Abstract INCONEL® alloys are Ni-based superalloys with superior mechanical properties for extremely high temperature (T) applications. These alloys present significant challenges: they are difficult-to-cut materials due to the low thermal conductivity (k), severe work hardening and elevated surface hardness. They are widely used in applications that require good dimensional stability; however, built-up edge (BUE) followed by premature Tool Wear (TW) are the most common problems when applying conventional machining (CM) and hybrid machining processes, i.e. Additive Manufacturing (AM) followed by milling, resulting in a meagre final product finishing.
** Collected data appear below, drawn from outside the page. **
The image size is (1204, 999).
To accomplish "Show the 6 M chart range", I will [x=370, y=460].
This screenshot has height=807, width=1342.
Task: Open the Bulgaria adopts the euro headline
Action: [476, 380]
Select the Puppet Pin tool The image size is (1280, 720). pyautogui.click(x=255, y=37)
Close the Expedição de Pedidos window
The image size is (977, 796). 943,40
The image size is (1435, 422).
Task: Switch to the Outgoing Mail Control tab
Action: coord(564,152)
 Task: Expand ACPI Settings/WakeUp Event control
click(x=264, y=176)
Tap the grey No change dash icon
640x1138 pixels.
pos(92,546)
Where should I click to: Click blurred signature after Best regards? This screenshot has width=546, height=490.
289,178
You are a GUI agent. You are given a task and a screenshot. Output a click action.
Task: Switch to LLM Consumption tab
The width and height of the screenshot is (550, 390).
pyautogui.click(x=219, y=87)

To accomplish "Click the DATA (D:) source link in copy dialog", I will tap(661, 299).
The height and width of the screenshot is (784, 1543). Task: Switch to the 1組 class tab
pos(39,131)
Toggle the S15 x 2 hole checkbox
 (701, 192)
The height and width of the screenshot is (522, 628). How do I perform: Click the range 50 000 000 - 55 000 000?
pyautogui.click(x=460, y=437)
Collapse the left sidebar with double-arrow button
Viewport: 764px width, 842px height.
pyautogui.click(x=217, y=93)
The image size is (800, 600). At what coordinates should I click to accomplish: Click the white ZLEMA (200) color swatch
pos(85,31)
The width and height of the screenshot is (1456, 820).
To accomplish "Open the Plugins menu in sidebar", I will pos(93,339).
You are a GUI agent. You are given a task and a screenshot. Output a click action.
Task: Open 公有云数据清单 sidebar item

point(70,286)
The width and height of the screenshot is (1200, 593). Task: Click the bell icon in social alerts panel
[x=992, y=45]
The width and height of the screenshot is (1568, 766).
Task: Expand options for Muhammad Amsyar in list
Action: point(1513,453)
Regarding cooling/lubricating environments, a miscellanea of methods can effectively be applied to INCONEL® alloys, depending on their advantages and disadvantages. It is imperative to refine the machining parameters to enhance the performance outcomes of the process, particularly concerning the quality and cost-effectiveness of the product. This current review intends to offer a systematic summary and analysis of the progress taken within the field of INCONEL® CM and the various cooling/lubricating methods over the past decade, filling a gap found in the literature in this field of knowledge. A Systematic Literature Review (SLR) approach was employed in this study, aiming to identify pertinent papers within the cooling and lubricating strategies for INCONEL® alloys machining. The most recent solutions found in the industry and the prospects from researchers will be presented, providing significant insights for academic researchers and industry professionals. It was found that selecting cooling methods for INCONEL® machining requires careful consideration of various factors. Each lubrication environment utilized in traditional INCONEL® machining methods offer unique advantages and challenges regarding the different outcomes: TW, Tool-Life (TL) and/or surface quality assessment; nevertheless, cryogenic cooling by CO2(l) and N2(l) highlights as the better cooling environment to improve the machined surface quality.